Le coup d'État du 12 septembre 1980, survenu il y a 46 ans, n'était pas seulement une intervention militaire ayant mis fin à la guerre civile et au terrorisme dans les rues. C'était un séisme historique qui a modifié la trajectoire économique, sociale et géopolitique de la Turquie.
Il est nécessaire de lire la vue d'ensemble derrière le coup d'État selon deux axes.

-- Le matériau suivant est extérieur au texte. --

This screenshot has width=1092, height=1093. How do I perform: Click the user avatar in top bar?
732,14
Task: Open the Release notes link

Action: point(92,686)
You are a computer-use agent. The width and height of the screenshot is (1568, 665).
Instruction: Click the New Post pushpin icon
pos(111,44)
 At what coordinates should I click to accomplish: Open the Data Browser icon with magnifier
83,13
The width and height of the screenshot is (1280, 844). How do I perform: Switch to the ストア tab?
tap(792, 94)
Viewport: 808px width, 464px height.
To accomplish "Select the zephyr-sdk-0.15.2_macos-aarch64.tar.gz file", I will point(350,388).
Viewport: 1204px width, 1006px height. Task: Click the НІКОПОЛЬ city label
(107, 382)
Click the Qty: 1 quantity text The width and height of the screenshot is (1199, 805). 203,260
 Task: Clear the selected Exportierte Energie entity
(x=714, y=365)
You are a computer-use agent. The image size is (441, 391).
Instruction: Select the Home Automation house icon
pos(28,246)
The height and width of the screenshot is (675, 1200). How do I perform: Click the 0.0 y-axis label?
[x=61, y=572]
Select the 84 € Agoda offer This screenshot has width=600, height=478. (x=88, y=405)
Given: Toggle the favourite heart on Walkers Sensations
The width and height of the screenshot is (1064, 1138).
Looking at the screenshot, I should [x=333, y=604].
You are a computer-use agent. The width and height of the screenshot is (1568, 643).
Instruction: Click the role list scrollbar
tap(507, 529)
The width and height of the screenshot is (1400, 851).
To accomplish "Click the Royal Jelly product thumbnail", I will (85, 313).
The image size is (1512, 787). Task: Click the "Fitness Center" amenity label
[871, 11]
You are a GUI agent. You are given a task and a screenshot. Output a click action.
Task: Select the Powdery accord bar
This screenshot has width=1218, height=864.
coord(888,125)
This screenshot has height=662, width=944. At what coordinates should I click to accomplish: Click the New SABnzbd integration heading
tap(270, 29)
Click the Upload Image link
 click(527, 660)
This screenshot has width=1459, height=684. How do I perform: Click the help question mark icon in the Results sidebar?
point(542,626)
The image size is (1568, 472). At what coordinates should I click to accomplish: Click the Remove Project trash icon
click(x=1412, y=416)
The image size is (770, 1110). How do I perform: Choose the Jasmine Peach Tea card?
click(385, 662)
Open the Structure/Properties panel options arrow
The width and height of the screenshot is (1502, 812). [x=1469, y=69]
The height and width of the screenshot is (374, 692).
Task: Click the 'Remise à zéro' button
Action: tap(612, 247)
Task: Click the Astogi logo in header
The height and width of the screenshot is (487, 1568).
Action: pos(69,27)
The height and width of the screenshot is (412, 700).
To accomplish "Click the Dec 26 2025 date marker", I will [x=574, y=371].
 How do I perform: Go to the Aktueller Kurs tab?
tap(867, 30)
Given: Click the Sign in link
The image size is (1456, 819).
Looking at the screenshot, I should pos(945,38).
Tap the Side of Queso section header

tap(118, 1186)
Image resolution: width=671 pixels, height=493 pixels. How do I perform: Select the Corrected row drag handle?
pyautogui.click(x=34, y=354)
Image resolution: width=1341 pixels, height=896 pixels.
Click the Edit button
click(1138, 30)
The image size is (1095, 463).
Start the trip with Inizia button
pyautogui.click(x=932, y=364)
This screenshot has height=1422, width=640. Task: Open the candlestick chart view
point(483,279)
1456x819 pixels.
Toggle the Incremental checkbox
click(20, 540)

Le premier était celui des décisions du 24 janvier 1980. La Turquie passait d'un modèle économique protectionniste, étatiste et fondé sur la substitution aux importations à un modèle libéral ouvert sur l'extérieur, soutenu par le FMI et la Banque mondiale. L'État devait se réduire, le commerce extérieur devait être libéralisé, la voie devait être ouverte à la privatisation et aux capitaux étrangers, et les structures syndicales et le travail devaient être affaiblis. L'élimination de la résistance politique et syndicale après le 12 septembre a grandement facilité la mise en œuvre de ce programme.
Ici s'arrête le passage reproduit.